DATA FOR THIS EXERCISE ::
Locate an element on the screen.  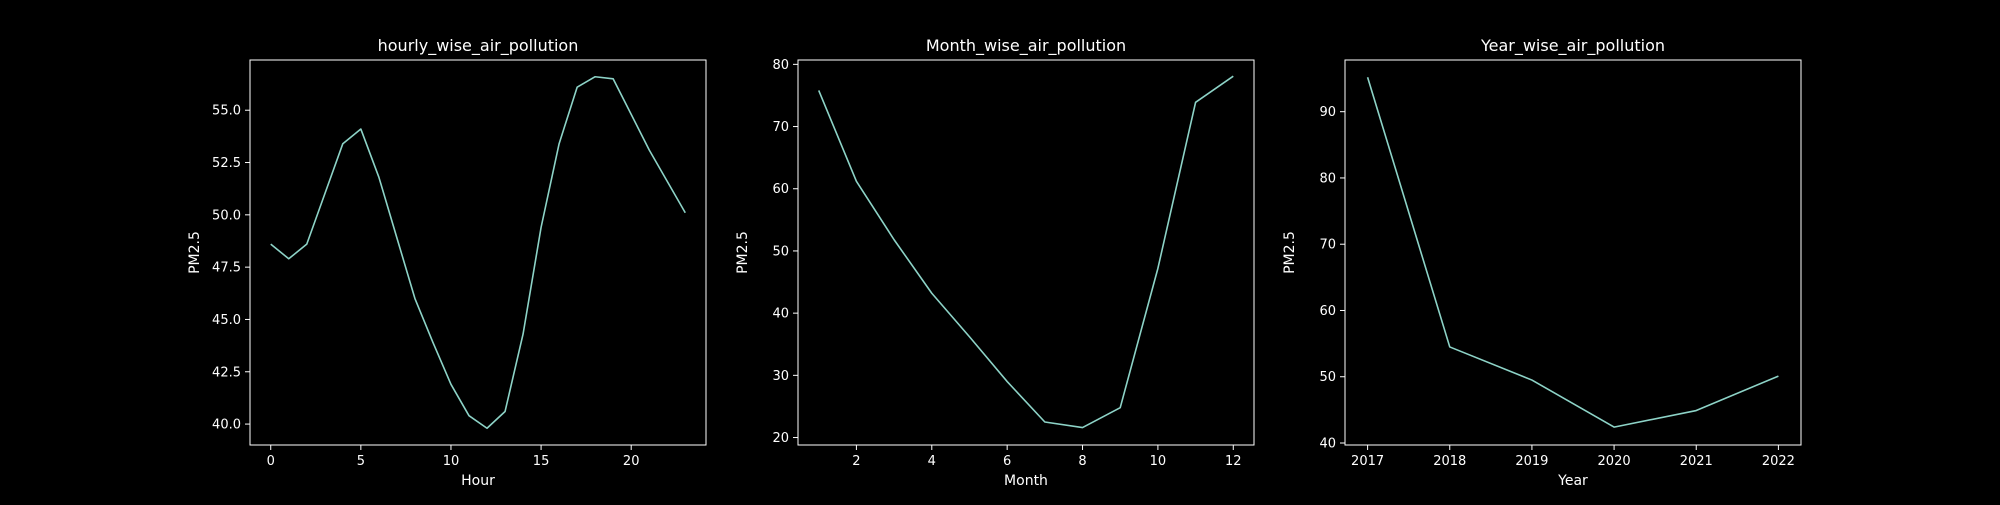
x-tick-label: 0 is located at coordinates (271, 462).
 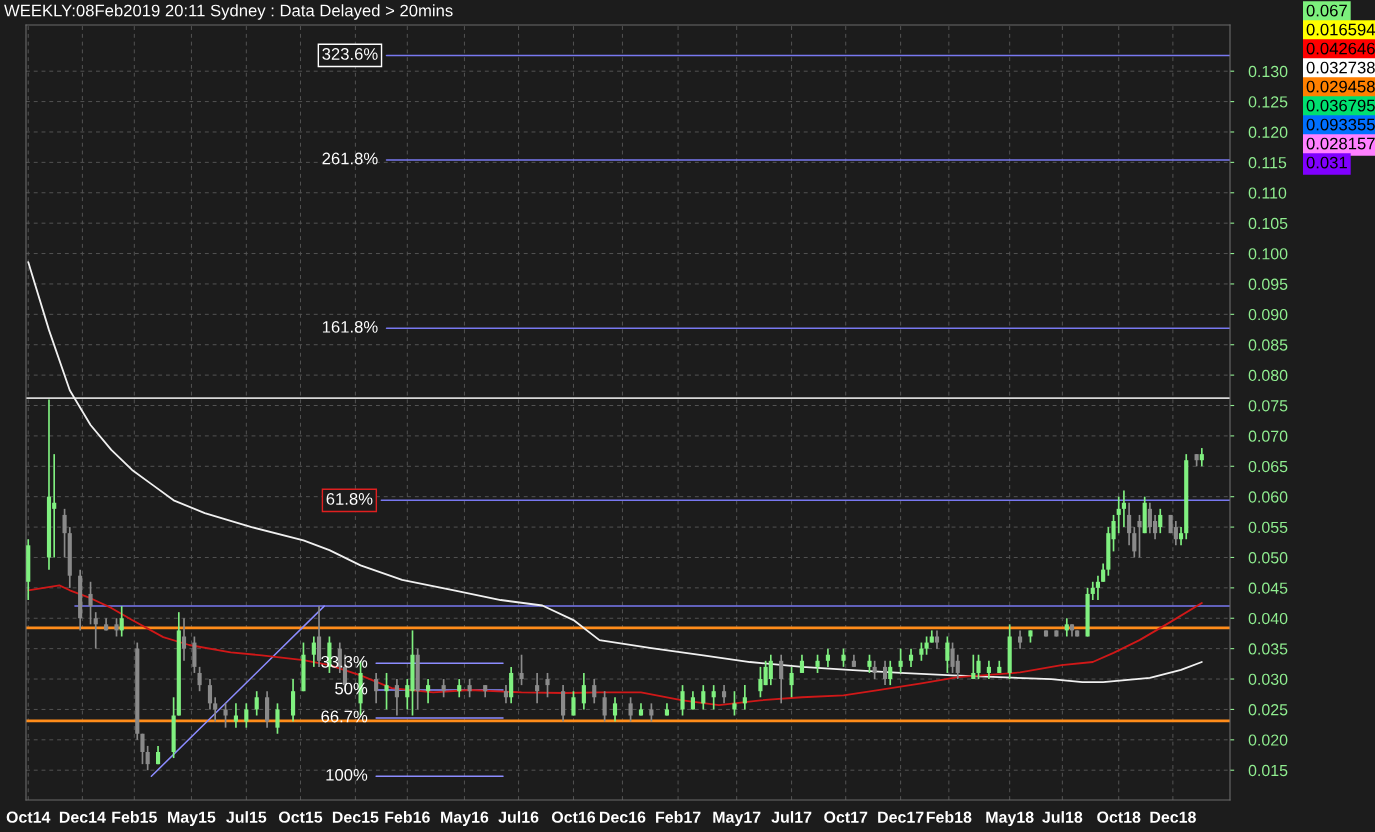 I want to click on y-tick-label: 0.015, so click(x=1268, y=770).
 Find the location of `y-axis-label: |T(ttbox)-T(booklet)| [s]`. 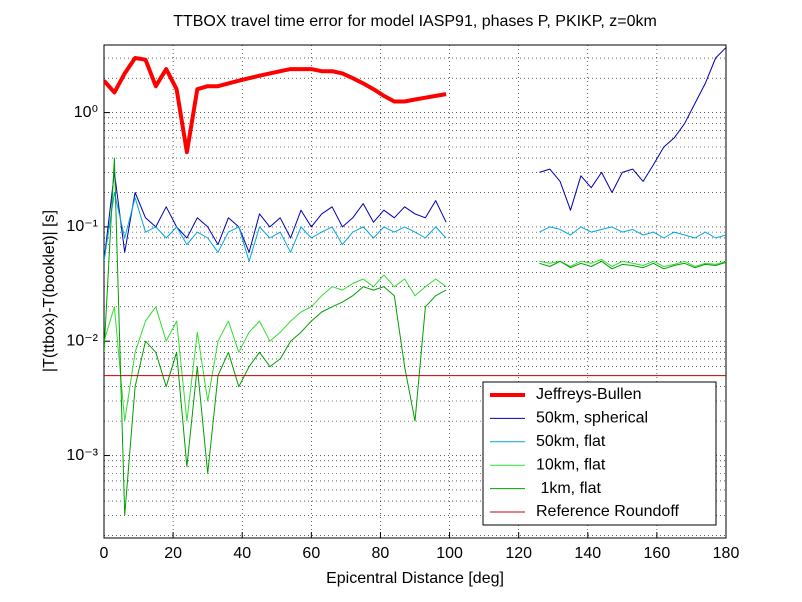

y-axis-label: |T(ttbox)-T(booklet)| [s] is located at coordinates (50, 291).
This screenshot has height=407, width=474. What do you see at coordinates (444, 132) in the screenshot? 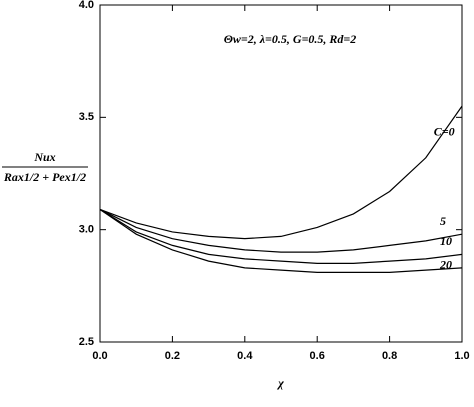
I see `series-label: C=0` at bounding box center [444, 132].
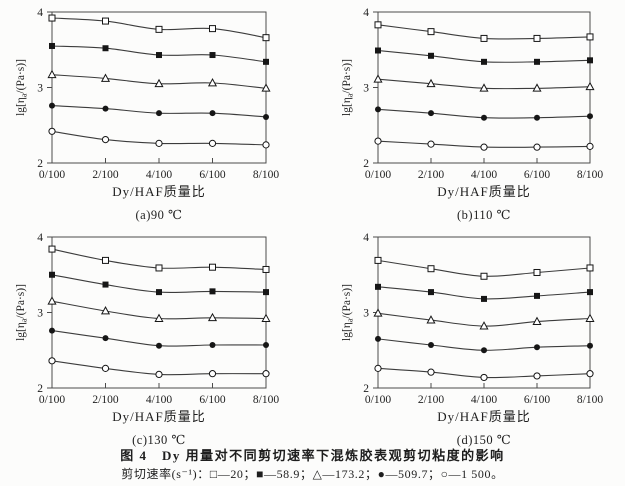 This screenshot has height=486, width=625. What do you see at coordinates (484, 312) in the screenshot?
I see `plot-frame` at bounding box center [484, 312].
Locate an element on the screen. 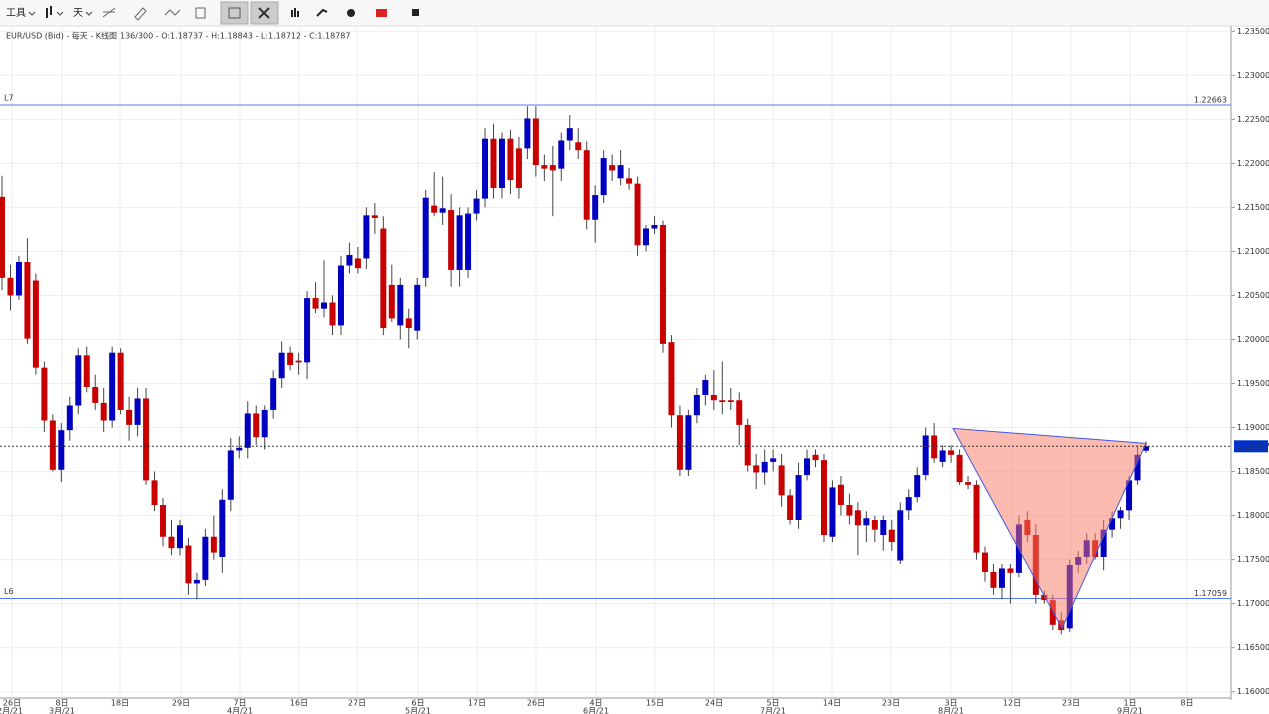  tools-menu: 工具 is located at coordinates (16, 13).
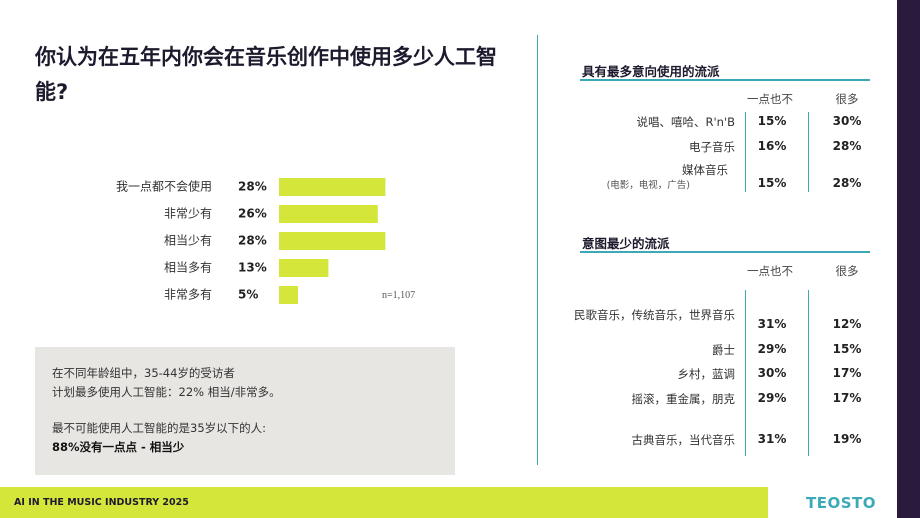  I want to click on table-cell: 19%, so click(847, 439).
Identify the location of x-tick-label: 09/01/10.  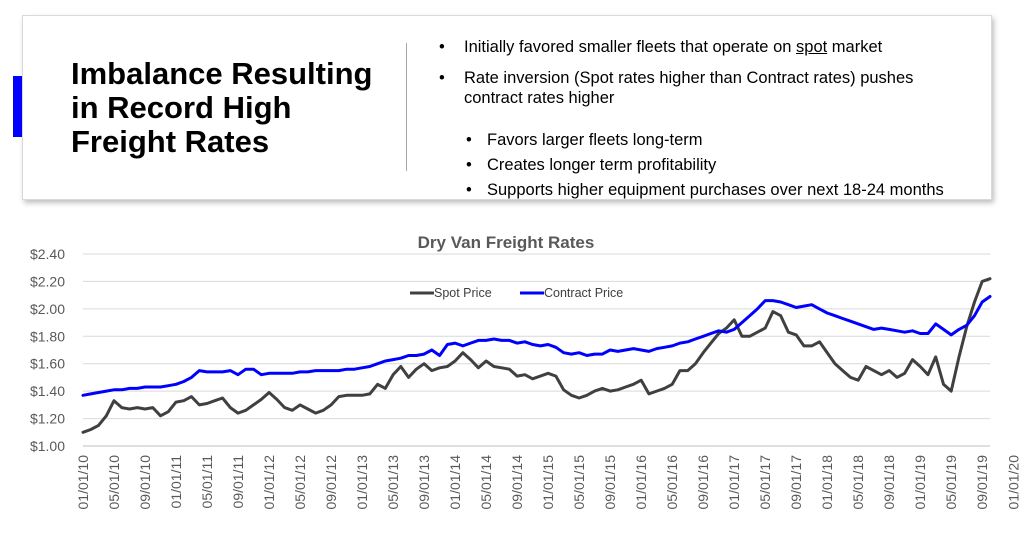
(145, 482).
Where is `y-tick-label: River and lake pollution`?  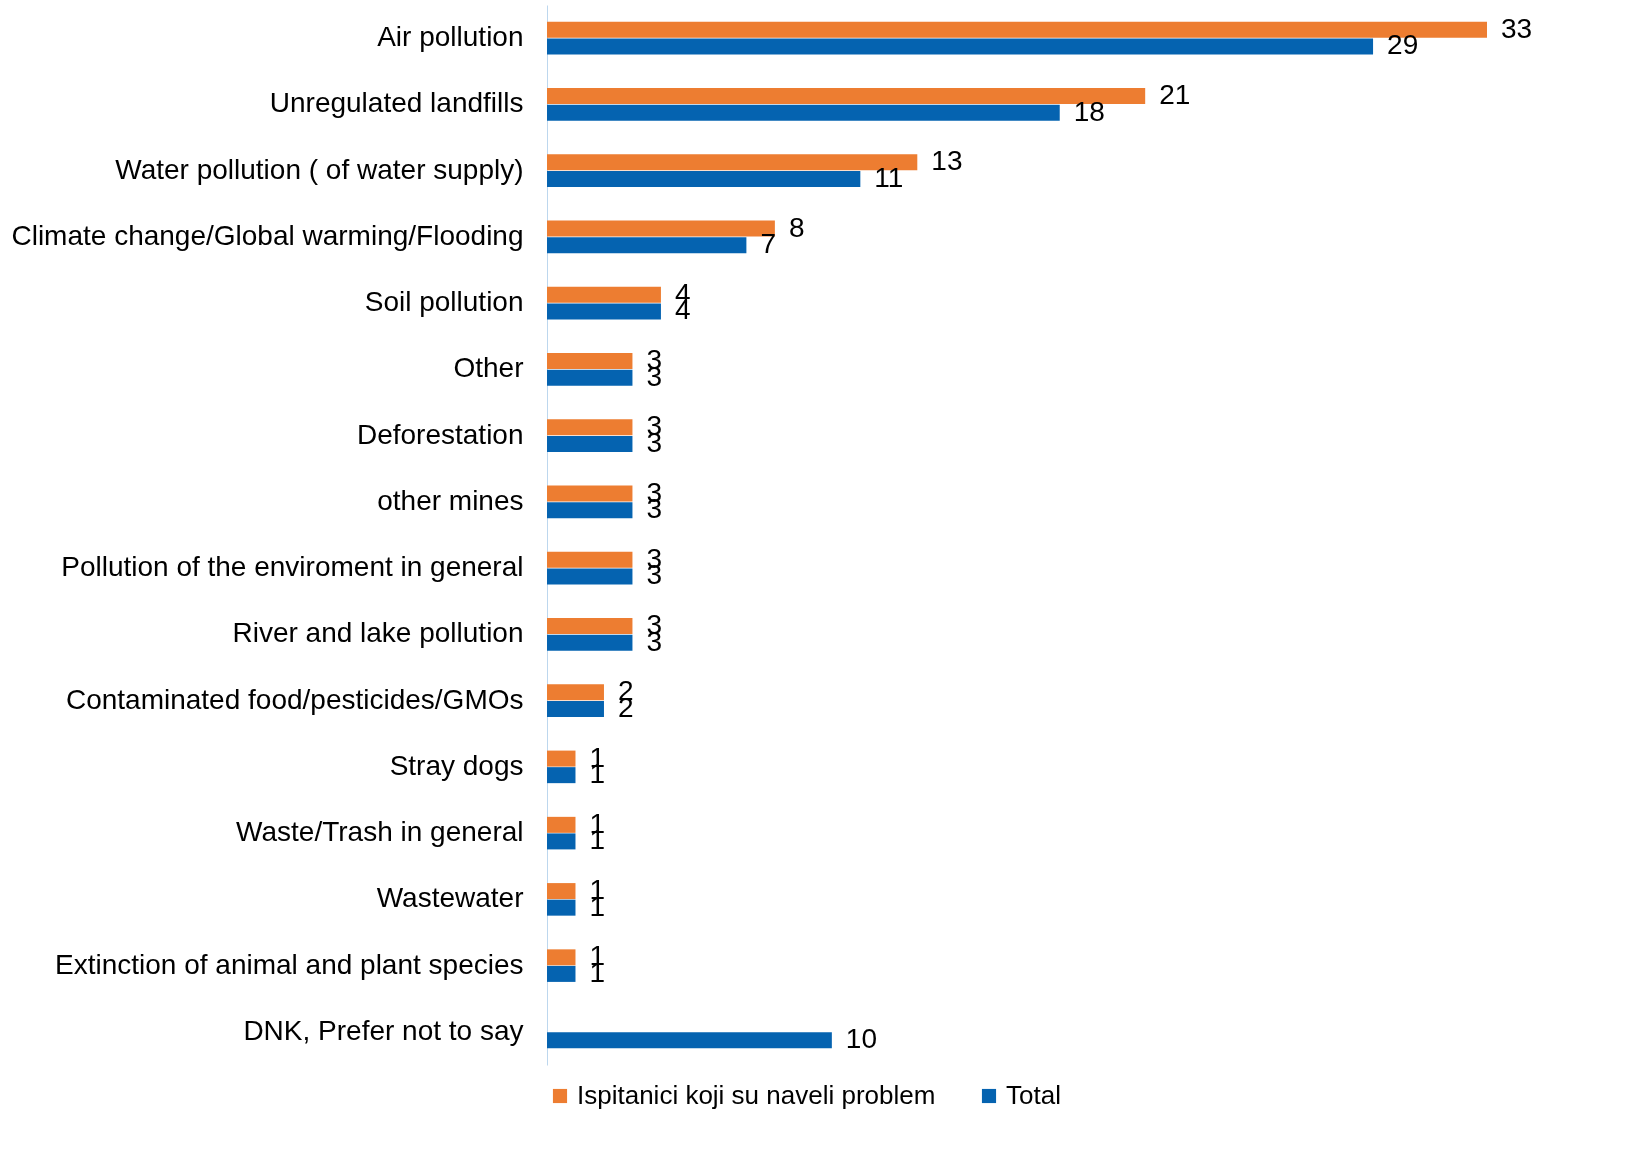 y-tick-label: River and lake pollution is located at coordinates (378, 633).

JOB ::
Copy the data above word for word, from its first line up to and including the line containing "y-axis-label: |T(ttbox)-T(booklet)| [s] is", and leave the pictures out of your copy.

ANSWER TO THIS EXERCISE ::
Locate an element on the screen.  
x-tick-label: 0 is located at coordinates (271, 462).
  I want to click on y-tick-label: 0.015, so click(x=1268, y=770).
 Find the location of `y-axis-label: |T(ttbox)-T(booklet)| [s]`. 

y-axis-label: |T(ttbox)-T(booklet)| [s] is located at coordinates (50, 291).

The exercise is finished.